**Description of the task:**
Could every line below be written out exactly as it appears?
------ Given records
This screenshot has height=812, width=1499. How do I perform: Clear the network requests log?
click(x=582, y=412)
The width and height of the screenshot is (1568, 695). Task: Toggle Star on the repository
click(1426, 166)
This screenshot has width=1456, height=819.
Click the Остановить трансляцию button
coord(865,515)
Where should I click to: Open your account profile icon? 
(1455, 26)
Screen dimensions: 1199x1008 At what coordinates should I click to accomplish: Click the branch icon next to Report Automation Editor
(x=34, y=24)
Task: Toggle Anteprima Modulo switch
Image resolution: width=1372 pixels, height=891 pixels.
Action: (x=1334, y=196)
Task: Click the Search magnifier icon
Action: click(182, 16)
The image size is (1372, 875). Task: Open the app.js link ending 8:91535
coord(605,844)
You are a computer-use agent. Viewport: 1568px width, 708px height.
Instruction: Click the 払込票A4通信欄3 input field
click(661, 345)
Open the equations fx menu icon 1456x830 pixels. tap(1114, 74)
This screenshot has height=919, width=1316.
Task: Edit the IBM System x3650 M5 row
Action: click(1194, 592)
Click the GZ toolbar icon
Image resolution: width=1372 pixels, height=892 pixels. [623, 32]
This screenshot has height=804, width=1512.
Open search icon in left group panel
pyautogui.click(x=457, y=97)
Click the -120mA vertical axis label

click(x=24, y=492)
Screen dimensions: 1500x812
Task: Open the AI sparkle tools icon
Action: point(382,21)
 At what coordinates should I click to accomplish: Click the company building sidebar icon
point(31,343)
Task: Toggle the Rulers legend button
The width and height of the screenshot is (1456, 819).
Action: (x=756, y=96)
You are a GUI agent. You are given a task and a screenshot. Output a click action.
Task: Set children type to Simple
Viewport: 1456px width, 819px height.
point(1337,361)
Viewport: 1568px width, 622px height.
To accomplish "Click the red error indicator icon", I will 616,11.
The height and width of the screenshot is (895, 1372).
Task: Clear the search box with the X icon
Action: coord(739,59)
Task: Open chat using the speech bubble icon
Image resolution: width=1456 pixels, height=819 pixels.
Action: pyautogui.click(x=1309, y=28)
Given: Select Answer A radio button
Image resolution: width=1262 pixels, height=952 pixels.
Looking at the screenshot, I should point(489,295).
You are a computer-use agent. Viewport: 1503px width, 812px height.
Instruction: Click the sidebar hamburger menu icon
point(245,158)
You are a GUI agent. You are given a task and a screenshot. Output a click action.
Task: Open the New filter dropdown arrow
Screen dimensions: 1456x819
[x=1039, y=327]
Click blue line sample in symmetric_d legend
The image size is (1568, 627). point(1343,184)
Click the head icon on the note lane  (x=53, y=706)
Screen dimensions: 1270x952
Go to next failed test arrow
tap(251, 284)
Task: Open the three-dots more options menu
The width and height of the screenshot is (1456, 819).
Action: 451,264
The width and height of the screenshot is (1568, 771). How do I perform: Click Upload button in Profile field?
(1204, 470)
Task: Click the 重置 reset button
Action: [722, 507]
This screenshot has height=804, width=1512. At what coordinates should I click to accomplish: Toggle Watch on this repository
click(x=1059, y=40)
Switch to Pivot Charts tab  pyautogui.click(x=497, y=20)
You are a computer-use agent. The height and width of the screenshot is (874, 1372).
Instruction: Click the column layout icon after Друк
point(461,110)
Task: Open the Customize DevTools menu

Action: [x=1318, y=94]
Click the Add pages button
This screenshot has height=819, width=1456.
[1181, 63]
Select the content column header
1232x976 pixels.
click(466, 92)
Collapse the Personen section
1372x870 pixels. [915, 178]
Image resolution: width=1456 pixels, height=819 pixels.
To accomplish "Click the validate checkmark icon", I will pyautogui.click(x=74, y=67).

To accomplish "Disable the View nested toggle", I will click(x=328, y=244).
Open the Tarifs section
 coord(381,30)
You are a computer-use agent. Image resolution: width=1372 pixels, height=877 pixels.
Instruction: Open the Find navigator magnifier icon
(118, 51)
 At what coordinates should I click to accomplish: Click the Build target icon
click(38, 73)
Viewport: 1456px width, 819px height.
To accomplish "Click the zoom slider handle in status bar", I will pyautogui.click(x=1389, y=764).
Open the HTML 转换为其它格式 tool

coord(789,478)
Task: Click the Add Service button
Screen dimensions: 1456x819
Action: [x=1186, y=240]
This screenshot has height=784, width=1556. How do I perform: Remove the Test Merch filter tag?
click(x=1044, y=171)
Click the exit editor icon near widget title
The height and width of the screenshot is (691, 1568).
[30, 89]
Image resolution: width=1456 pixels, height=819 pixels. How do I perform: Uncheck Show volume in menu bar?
------------
**Response area:**
This screenshot has height=812, width=1499. How do I perform: Clear the network requests log?
click(x=582, y=412)
The width and height of the screenshot is (1568, 695). Task: Toggle Star on the repository
click(1426, 166)
This screenshot has width=1456, height=819.
Click the Остановить трансляцию button
coord(865,515)
Where should I click to: Open your account profile icon? 
(1455, 26)
Screen dimensions: 1199x1008 At what coordinates should I click to accomplish: Click the branch icon next to Report Automation Editor
(x=34, y=24)
Task: Toggle Anteprima Modulo switch
Image resolution: width=1372 pixels, height=891 pixels.
Action: (x=1334, y=196)
Task: Click the Search magnifier icon
Action: click(182, 16)
The image size is (1372, 875). Task: Open the app.js link ending 8:91535
coord(605,844)
You are a computer-use agent. Viewport: 1568px width, 708px height.
Instruction: Click the 払込票A4通信欄3 input field
click(661, 345)
Open the equations fx menu icon 1456x830 pixels. tap(1114, 74)
This screenshot has height=919, width=1316.
Task: Edit the IBM System x3650 M5 row
Action: click(1194, 592)
Click the GZ toolbar icon
Image resolution: width=1372 pixels, height=892 pixels. [623, 32]
This screenshot has height=804, width=1512.
Open search icon in left group panel
pyautogui.click(x=457, y=97)
Click the -120mA vertical axis label

click(x=24, y=492)
Screen dimensions: 1500x812
Task: Open the AI sparkle tools icon
Action: point(382,21)
 At what coordinates should I click to accomplish: Click the company building sidebar icon
point(31,343)
Task: Toggle the Rulers legend button
The width and height of the screenshot is (1456, 819).
Action: (x=756, y=96)
You are a GUI agent. You are given a task and a screenshot. Output a click action.
Task: Set children type to Simple
Viewport: 1456px width, 819px height.
point(1337,361)
Viewport: 1568px width, 622px height.
To accomplish "Click the red error indicator icon", I will 616,11.
The height and width of the screenshot is (895, 1372).
Task: Clear the search box with the X icon
Action: coord(739,59)
Task: Open chat using the speech bubble icon
Image resolution: width=1456 pixels, height=819 pixels.
Action: pyautogui.click(x=1309, y=28)
Given: Select Answer A radio button
Image resolution: width=1262 pixels, height=952 pixels.
Looking at the screenshot, I should point(489,295).
You are a computer-use agent. Viewport: 1503px width, 812px height.
Instruction: Click the sidebar hamburger menu icon
point(245,158)
You are a GUI agent. You are given a task and a screenshot. Output a click action.
Task: Open the New filter dropdown arrow
Screen dimensions: 1456x819
[x=1039, y=327]
Click blue line sample in symmetric_d legend
The image size is (1568, 627). point(1343,184)
Click the head icon on the note lane  (x=53, y=706)
Screen dimensions: 1270x952
Go to next failed test arrow
tap(251, 284)
Task: Open the three-dots more options menu
The width and height of the screenshot is (1456, 819).
Action: 451,264
The width and height of the screenshot is (1568, 771). How do I perform: Click Upload button in Profile field?
(1204, 470)
Task: Click the 重置 reset button
Action: [722, 507]
This screenshot has height=804, width=1512. At what coordinates should I click to accomplish: Toggle Watch on this repository
click(x=1059, y=40)
Switch to Pivot Charts tab  pyautogui.click(x=497, y=20)
You are a computer-use agent. The height and width of the screenshot is (874, 1372).
Instruction: Click the column layout icon after Друк
point(461,110)
Task: Open the Customize DevTools menu

Action: [x=1318, y=94]
Click the Add pages button
This screenshot has height=819, width=1456.
[1181, 63]
Select the content column header
1232x976 pixels.
click(466, 92)
Collapse the Personen section
1372x870 pixels. [915, 178]
Image resolution: width=1456 pixels, height=819 pixels.
To accomplish "Click the validate checkmark icon", I will pyautogui.click(x=74, y=67).

To accomplish "Disable the View nested toggle", I will click(x=328, y=244).
Open the Tarifs section
 coord(381,30)
You are a computer-use agent. Image resolution: width=1372 pixels, height=877 pixels.
Instruction: Open the Find navigator magnifier icon
(118, 51)
 At what coordinates should I click to accomplish: Click the Build target icon
click(38, 73)
Viewport: 1456px width, 819px height.
To accomplish "Click the zoom slider handle in status bar", I will pyautogui.click(x=1389, y=764).
Open the HTML 转换为其它格式 tool

coord(789,478)
Task: Click the Add Service button
Screen dimensions: 1456x819
Action: [x=1186, y=240]
This screenshot has height=784, width=1556. How do I perform: Remove the Test Merch filter tag?
click(x=1044, y=171)
Click the exit editor icon near widget title
The height and width of the screenshot is (691, 1568).
[30, 89]
Image resolution: width=1456 pixels, height=819 pixels. How do I perform: Uncheck Show volume in menu bar?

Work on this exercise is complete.